Trespass against an officer for an unlawful seizure of books on execution against the plaintiff.
A deputy sheriff, out of office when the seizure was made, had attached certain books and book cases on a writ against the plaintiff, and by direction of the creditor, had taken the plaintiff’s accountable receipt therefor, with sureties approved by the creditor, and thereupon had surrendered the property attached to the plaintiff, the debtor.
The receipt stipulated that the debtor should return the property attached to the officer, or to his successor in office, or to any person authorized to receive the same on demand. By directing the officer to take the receipt, the creditor elected to rely upon it, rather than upon any obligation of the officer to keep the property safely; and upon gaining possession of it, might assert it as equitable assignee thereof, and no demand upon the attaching officer would be required. Shepherd v. *113Hall, 77 Maine, 569. But this she did not do. The receipt was allowed to remain with the attaching officer, to whom the debtor engaged to be accountable; and the creditor, having procured a special judgment and execution against the property attached, the debtor meanwhile having been discharged as an insolvent debtor, caused another officer, not holding the receipt, to demand the property attached, that he might seize it on the execution. This officer could make no legal demand for the property, because he did not hold the receipt. Gilmore v. McNeil, 45 Maine, 599; Hinckley v. Bridgham, 46 Maine, 450. Nor did he pretend to demand the property by virtue of the receipt, but rather required the debtor to produce certain property that he was not compelled to produce, that it might be taken on the execution.
True, the debtor, supposing the officer authorized to demand the property by virtue of the receipt, produced it, and demanded ¡his receipt, which being refused him, he forbade the officer from taking away a part of the property that he had produced, viz., the books; but the officer, in disregard of the debtor’s protest, took all the property produced and sold it on the execution. By the terms of his execution, he could only take property upon which the attachment created a lien that he might perfect the same, and he could only do this by gaining possession of the property by demand upon the receipt, so that the seizure made by him on the execution was not a continuation of and perfection of any lien created by the attachment, but was an independent seizure of property that had either passed to the debtor’s assignee in insolvency, or was exempt from seizure upon execution; and as the debtor had lawful possession of the property that he forbade the officer to take, whether it belonged to him, or to his assignee in insolvency, is immaterial, and he should recover the value of the same.
Defendant defaulted for $165, with interest from December 3, 1885.
Peters, C. J., Walton, Danforth, Emery and Foster, JJ., concurred.

★ ★ ★ ★

▸ **WORK ORDER**
Condense the paragraph of the court opinion that begins "True, the debtor, supposing" into a short bulleted list that keeps its main facts.

★ ★ ★ ★

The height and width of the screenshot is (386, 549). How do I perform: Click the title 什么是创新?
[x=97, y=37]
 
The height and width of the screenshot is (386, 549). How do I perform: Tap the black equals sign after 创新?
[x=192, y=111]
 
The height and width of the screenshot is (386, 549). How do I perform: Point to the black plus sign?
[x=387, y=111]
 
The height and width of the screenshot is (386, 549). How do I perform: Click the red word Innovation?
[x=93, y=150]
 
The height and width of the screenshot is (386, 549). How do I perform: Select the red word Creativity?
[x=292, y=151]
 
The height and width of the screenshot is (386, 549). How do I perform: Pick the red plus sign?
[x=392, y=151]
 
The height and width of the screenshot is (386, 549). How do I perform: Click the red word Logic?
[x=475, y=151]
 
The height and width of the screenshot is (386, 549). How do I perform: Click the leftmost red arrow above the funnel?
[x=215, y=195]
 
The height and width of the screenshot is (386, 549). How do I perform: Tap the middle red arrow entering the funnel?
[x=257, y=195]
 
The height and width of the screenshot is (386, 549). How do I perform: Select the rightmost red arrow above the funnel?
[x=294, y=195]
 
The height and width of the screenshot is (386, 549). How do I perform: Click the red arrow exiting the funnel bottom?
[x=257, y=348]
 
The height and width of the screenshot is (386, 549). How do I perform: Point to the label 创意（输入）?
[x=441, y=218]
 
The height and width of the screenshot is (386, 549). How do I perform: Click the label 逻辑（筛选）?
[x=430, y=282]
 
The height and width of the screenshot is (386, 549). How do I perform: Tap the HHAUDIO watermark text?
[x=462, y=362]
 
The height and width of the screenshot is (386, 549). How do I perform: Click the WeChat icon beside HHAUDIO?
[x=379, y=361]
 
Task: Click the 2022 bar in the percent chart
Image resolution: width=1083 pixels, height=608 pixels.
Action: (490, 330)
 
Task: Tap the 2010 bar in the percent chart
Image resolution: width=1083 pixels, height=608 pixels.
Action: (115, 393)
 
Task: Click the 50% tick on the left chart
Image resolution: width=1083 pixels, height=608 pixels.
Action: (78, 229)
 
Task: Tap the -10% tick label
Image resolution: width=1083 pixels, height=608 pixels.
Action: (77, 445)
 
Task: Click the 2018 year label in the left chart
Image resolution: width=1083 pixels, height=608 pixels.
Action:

★ ★ ★ ★

▸ **EXPECTED ANSWER**
- The debtor believed the officer could demand the property under the receipt, so he produced it and asked for his receipt. The officer refused to give it to him.
- The debtor then forbade the officer to take the books. The officer ignored this, took all the property produced and sold it on the execution.
- Under the execution, the officer could take only property on which the attachment had created a lien. He could perfect that lien only by getting possession through a demand on the receipt.
- So the seizure did not continue or perfect any lien from the attachment. It was an independent seizure of property that had either passed to the debtor's assignee in insolvency or was exempt from execution.
- The debtor lawfully possessed the property he forbade the officer to take. Whether it belonged to him or to his assignee does not matter, and he should recover its value.